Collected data
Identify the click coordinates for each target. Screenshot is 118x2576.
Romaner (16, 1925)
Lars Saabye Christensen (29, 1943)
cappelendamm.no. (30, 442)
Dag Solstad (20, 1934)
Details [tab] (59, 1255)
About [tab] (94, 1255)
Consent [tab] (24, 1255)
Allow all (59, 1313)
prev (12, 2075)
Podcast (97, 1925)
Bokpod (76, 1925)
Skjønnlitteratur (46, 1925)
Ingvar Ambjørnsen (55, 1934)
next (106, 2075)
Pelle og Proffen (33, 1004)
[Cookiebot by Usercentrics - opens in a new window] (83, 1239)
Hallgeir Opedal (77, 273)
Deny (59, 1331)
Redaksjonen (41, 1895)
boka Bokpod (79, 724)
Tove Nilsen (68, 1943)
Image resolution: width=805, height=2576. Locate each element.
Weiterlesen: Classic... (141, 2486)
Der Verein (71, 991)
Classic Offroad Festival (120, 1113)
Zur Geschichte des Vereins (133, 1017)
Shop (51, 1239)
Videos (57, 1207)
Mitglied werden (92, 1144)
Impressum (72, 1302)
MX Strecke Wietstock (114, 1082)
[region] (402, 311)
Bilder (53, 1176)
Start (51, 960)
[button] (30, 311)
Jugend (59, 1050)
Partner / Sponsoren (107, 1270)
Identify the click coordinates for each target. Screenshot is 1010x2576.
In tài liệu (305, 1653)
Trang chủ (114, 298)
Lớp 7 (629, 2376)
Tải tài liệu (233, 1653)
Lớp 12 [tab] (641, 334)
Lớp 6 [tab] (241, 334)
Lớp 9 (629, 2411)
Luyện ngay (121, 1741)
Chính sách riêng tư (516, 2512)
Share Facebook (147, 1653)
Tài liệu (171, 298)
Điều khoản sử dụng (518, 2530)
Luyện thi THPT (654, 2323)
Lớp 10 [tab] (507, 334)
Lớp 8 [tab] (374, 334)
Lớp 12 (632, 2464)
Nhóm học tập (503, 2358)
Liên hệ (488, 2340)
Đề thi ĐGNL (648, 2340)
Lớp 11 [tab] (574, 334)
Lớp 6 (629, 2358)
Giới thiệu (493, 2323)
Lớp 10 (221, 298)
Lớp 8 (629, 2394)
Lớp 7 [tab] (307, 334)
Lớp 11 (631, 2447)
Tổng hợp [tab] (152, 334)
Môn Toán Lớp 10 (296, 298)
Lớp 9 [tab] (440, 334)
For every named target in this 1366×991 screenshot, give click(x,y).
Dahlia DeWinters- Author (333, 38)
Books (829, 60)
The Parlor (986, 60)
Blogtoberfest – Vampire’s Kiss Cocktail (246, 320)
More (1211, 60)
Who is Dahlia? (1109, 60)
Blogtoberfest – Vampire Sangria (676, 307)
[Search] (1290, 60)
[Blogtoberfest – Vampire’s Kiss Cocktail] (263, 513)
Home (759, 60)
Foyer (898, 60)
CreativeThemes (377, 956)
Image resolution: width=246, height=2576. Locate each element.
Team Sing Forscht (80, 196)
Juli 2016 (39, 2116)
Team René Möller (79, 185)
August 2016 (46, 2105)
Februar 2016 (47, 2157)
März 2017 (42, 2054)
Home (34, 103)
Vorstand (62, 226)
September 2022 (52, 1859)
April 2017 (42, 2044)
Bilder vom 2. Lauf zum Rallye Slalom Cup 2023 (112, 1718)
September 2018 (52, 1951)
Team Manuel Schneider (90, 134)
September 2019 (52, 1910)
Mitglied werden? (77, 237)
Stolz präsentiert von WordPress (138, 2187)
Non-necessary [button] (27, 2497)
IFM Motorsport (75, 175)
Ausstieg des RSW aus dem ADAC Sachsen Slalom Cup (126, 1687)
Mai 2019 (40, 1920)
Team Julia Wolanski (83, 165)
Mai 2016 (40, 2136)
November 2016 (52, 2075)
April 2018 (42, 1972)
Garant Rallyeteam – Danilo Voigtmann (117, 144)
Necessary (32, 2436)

** ABOUT THIS EXERCISE **
Please retype all of the records, keeping each line exactly as it is.

** OUTPUT FOR THIS TASK **
Identify the click coordinates for each target. Screenshot is 118x2576.
Romaner (16, 1925)
Lars Saabye Christensen (29, 1943)
cappelendamm.no. (30, 442)
Dag Solstad (20, 1934)
Details [tab] (59, 1255)
About [tab] (94, 1255)
Consent [tab] (24, 1255)
Allow all (59, 1313)
prev (12, 2075)
Podcast (97, 1925)
Bokpod (76, 1925)
Skjønnlitteratur (46, 1925)
Ingvar Ambjørnsen (55, 1934)
next (106, 2075)
Pelle og Proffen (33, 1004)
[Cookiebot by Usercentrics - opens in a new window] (83, 1239)
Hallgeir Opedal (77, 273)
Deny (59, 1331)
Redaksjonen (41, 1895)
boka Bokpod (79, 724)
Tove Nilsen (68, 1943)
Image resolution: width=805, height=2576. Locate each element.
Weiterlesen: Classic... (141, 2486)
Der Verein (71, 991)
Classic Offroad Festival (120, 1113)
Zur Geschichte des Vereins (133, 1017)
Shop (51, 1239)
Videos (57, 1207)
Mitglied werden (92, 1144)
Impressum (72, 1302)
MX Strecke Wietstock (114, 1082)
[region] (402, 311)
Bilder (53, 1176)
Start (51, 960)
[button] (30, 311)
Jugend (59, 1050)
Partner / Sponsoren (107, 1270)
Identify the click coordinates for each target. Screenshot is 1010x2576.
In tài liệu (305, 1653)
Trang chủ (114, 298)
Lớp 7 (629, 2376)
Tải tài liệu (233, 1653)
Lớp 12 [tab] (641, 334)
Lớp 6 [tab] (241, 334)
Lớp 9 (629, 2411)
Luyện ngay (121, 1741)
Chính sách riêng tư (516, 2512)
Share Facebook (147, 1653)
Tài liệu (171, 298)
Điều khoản sử dụng (518, 2530)
Luyện thi THPT (654, 2323)
Lớp 10 [tab] (507, 334)
Lớp 8 [tab] (374, 334)
Lớp 12 (632, 2464)
Nhóm học tập (503, 2358)
Liên hệ (488, 2340)
Đề thi ĐGNL (648, 2340)
Lớp 11 [tab] (574, 334)
Lớp 6 (629, 2358)
Giới thiệu (493, 2323)
Lớp 10 (221, 298)
Lớp 8 (629, 2394)
Lớp 7 [tab] (307, 334)
Lớp 11 (631, 2447)
Tổng hợp [tab] (152, 334)
Môn Toán Lớp 10 (296, 298)
Lớp 9 [tab] (440, 334)
For every named target in this 1366×991 screenshot, give click(x,y).
Dahlia DeWinters- Author (333, 38)
Books (829, 60)
The Parlor (986, 60)
Blogtoberfest – Vampire’s Kiss Cocktail (246, 320)
More (1211, 60)
Who is Dahlia? (1109, 60)
Blogtoberfest – Vampire Sangria (676, 307)
[Search] (1290, 60)
[Blogtoberfest – Vampire’s Kiss Cocktail] (263, 513)
Home (759, 60)
Foyer (898, 60)
CreativeThemes (377, 956)
Image resolution: width=246, height=2576. Locate each element.
Team Sing Forscht (80, 196)
Juli 2016 (39, 2116)
Team René Möller (79, 185)
August 2016 (46, 2105)
Februar 2016 (47, 2157)
März 2017 (42, 2054)
Home (34, 103)
Vorstand (62, 226)
September 2022 (52, 1859)
April 2017 (42, 2044)
Bilder vom 2. Lauf zum Rallye Slalom Cup 2023 (112, 1718)
September 2018 (52, 1951)
Team Manuel Schneider (90, 134)
September 2019 (52, 1910)
Mitglied werden? (77, 237)
Stolz präsentiert von WordPress (138, 2187)
Non-necessary [button] (27, 2497)
IFM Motorsport (75, 175)
Ausstieg des RSW aus dem ADAC Sachsen Slalom Cup (126, 1687)
Mai 2019 (40, 1920)
Team Julia Wolanski (83, 165)
Mai 2016 (40, 2136)
November 2016 (52, 2075)
April 2018 (42, 1972)
Garant Rallyeteam – Danilo Voigtmann (117, 144)
Necessary (32, 2436)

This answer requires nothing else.